Now a team of scientists has assembled data from around the world in a comprehensive analysis of global ocean temperatures during the interglaciation period from 129,000 to 116,000 years ago. The team found that global average ocean temperatures were roughly half a degree (Celsius) warmer during that period than during pre-industrial times and nearly identical to the average temperature over the last 20 years.
Results of the study, which was supported by the National Science Foundation, appear this week in the journal Science.
"Half a degree may not sound like very much, but in terms of average global ocean temperature, it actually is quite substantial," said lead author Jeremy Hoffman, who led the work as a doctoral student at Oregon State University, and is now a staff scientist with the Science Museum of Virginia. "The problem is that computer models have not been able to simulate this amount of warming for the last interglaciation. Because these are the same models used to project future temperatures, this suggests that they may be missing important processes that would result in even warmer temperatures than now considered."
The last interglaciation period was one of the warmest periods on Earth in the last 800,000 years. A previous study by Oregon State researchers and published in Science documented the higher sea levels and scientists have hypothesized that warmer ocean temperatures may have been part of the process.
Peter Clark, an Oregon State climate scientist and co-author on the study, said one reason for warmer temperatures during the last interglaciation, and the decline of the Greenland ice sheet, was a shift in Earth's orbit around the sun.
"Although carbon dioxide levels then were comparable to the pre-industrial era, solar insolation in the northern hemisphere during the summer was much higher," said Clark, who has the title of distinguished professor in OSU's College of Earth, Ocean, and Atmospheric Sciences. "This more intense solar insolation contributed to the warmer temperatures."
The researchers believe the melting of the Greenland ice sheet weakened the Atlantic Meridional Overturning Circulation, or AMOC, a system of currents that usually brings warmer water from the tropics to the south. As it weakened, sea surface temperatures rose in the southern hemisphere, also contributing to warmer global temperatures.
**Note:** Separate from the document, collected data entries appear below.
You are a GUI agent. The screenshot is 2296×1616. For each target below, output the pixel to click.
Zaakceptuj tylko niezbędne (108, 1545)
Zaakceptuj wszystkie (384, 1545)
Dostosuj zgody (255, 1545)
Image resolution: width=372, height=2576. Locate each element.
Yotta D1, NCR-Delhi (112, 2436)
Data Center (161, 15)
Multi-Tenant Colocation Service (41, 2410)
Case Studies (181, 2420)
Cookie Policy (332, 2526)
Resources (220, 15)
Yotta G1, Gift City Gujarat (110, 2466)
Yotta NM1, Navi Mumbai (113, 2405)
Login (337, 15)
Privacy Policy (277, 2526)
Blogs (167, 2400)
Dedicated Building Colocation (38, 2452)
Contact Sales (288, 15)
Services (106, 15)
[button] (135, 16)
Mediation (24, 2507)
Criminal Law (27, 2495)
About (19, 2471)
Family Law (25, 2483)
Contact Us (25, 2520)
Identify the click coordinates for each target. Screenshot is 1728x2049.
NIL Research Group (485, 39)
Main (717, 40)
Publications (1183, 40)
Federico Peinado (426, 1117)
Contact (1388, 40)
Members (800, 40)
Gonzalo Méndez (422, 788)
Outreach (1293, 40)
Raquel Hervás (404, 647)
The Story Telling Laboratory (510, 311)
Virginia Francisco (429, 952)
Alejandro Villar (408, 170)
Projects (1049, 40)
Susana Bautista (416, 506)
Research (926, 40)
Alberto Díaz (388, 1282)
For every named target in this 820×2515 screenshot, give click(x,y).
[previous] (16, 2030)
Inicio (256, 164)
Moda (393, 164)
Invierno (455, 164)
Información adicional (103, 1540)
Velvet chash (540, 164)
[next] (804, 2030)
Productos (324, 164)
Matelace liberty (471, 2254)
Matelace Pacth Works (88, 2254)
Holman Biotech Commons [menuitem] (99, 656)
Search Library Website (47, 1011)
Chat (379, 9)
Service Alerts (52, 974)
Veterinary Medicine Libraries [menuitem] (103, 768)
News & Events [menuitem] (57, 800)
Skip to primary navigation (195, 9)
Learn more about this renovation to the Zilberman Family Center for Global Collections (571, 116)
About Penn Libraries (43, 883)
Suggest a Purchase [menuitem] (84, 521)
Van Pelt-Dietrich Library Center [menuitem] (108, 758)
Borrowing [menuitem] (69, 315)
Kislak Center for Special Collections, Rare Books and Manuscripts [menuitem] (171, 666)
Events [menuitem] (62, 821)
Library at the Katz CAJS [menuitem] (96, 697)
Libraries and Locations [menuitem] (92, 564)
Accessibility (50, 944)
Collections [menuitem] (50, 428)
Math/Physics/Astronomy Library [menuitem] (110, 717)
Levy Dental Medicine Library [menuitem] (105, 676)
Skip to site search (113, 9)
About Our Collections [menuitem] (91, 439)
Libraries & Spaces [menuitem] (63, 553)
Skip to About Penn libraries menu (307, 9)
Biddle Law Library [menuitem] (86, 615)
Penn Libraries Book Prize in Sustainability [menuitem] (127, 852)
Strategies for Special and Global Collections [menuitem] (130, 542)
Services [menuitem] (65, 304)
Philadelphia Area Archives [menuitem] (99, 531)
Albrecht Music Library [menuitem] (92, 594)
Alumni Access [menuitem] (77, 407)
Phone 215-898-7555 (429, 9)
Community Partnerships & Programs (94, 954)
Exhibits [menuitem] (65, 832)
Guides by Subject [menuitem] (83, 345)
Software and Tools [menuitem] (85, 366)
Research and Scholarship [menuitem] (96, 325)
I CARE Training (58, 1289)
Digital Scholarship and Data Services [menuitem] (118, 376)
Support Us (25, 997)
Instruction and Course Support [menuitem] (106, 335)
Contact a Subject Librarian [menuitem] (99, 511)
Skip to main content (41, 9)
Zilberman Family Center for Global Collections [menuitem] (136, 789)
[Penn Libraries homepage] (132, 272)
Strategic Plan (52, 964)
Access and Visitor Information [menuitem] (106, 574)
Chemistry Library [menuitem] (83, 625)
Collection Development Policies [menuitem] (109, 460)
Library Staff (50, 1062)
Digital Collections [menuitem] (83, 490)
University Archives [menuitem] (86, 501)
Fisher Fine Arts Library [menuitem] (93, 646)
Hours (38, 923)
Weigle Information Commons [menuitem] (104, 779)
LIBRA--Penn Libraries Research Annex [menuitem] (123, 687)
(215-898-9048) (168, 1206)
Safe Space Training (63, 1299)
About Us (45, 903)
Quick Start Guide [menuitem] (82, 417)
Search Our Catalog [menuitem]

"It was a double whammy," Clark said. "Solar insolation warmed the northern hemisphere, a weakened AMOC warmed the south."
Earth's orbit around the sun is different today, resulting in less solar insolation. The planet has warmed by about one degree (Celsius) since 1750, however, because of human influence.
Other authors on the study included Andrew Parnell of University College Dublin in Ireland, and Feng He from the University of Wisconsin.